München stimmt mit Rekordbeteiligung für Olympiabewerbung 2036+
Die Münchner Bürger haben sich in einer Volksabstimmung mit großer Mehrheit für eine Bewerbung um die Austragung der Olympischen und Paralympischen Sommerspiele ausgesprochen. Die Abstimmung verzeichnete eine Rekordbeteiligung – 39,1 Prozent der Wahlberechtigten gaben ihre Stimme ab. In allen bisher ausgezählten Wahlbezirken lag die Zustimmung bei über 60 Prozent.
Damit das Ergebnis gültig war, musste mindestens ein Zehntel der Wahlberechtigten teilnehmen – diese Hürde wurde deutlich überschritten. Es handelt sich um die höchste Wahlbeteiligung bei einer solchen Abstimmung in der Geschichte der Stadt. Münchens Oberbürgermeister Dieter Reiter zeigte sich erleichtert über das Ergebnis und verwies darauf, dass die Medienberichterstattung über die Bewerbung im Vorfeld äußerst kritisch ausgefallen war.
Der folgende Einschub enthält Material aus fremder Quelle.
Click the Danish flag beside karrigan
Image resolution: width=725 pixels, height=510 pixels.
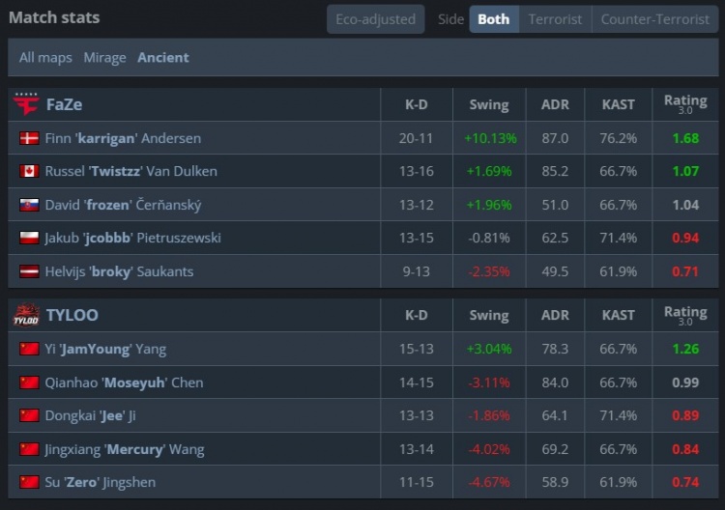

Auch Bayerns Ministerpräsident Markus Söder äußerte sich überrascht über das klare Votum. Bei einem Erfolg der Bewerbung würden die Sommerspiele nach Deutschland zurückkehren – zuletzt war das Land 1972 Gastgeber der Spiele, zuvor bereits 1936.
Nun wird das Internationale Olympische Komitee (IOC) den Münchner Vorschlag prüfen, bevor eine endgültige Entscheidung fällt. Die Stadt bewirbt sich für die Austragung der Spiele in den Jahren 2036, 2040 oder 2044, abhängig vom Auswahlverfahren des IOC.
Die deutliche öffentliche Unterstützung gibt München eine solide Grundlage für seine Olympiabewerbung. Die Verantwortlichen werden nun ein offizielles Angebot für das IOC ausarbeiten. Die endgültige Entscheidung über den Austragungsort wird in den kommenden Jahren bekannt gegeben.